Artesano totonaca mantiene viva la tradición bordadora en Papantla
Fanny Rovel, 24 de enero de 2026
Veracruz, Ver.- Con técnicas heredadas por generaciones, un creador indígena mantiene viva una tradición ancestral. Sus piezas bordadas recorren zonas turísticas costeras, donde busca ingresos ante la falta de empleo rural. La labor artesanal resiste, pese a la baja remuneración y el desgaste físico diario.
Desde Ojital Viejo, localidad de Papantla, Carlos, artesano totonaca, viaja hasta cinco horas en autobús para ofrecer sus artesanías a turistas y habitantes del puerto de Veracruz. Recorre a pie el bulevar Manuel Ávila Camacho, bajo el sol, llevando textiles bordados con iconografía totonaca, elaborados de manera artesanal.
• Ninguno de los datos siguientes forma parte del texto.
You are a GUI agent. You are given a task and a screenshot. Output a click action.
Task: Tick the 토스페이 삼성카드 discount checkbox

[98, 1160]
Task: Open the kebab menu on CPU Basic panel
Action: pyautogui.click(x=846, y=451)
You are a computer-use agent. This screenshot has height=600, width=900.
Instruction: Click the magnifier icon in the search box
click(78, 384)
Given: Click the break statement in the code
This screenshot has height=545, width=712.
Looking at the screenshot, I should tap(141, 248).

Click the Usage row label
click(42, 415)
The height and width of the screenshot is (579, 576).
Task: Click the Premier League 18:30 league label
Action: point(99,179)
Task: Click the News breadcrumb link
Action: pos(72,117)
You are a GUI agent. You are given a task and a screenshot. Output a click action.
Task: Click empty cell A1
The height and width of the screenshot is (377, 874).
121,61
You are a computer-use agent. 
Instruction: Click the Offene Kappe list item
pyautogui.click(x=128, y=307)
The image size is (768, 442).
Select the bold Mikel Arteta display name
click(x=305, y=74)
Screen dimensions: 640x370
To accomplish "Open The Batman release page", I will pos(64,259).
Cada pieza, hecha en tela de manta, requiere entre dos y tres días de trabajo y tiene un costo aproximado de 150 pesos, aunque el precio se ajusta según el comprador. Carlos reconoce que muchas veces su labor no es justamente remunerada, pero afirma que vender en la ciudad es la única opción ante la falta de empleo en el campo.
En su región apenas sobreviven unos diez artesanos, oficio que ha transmitido a sus descendientes tras más de 30 años de trabajo. En Papantla, más de 200 familias dependen de la elaboración y venta de artesanías, especialmente en la zona de El Tajín, siendo guardianes de técnicas ancestrales y materiales natura.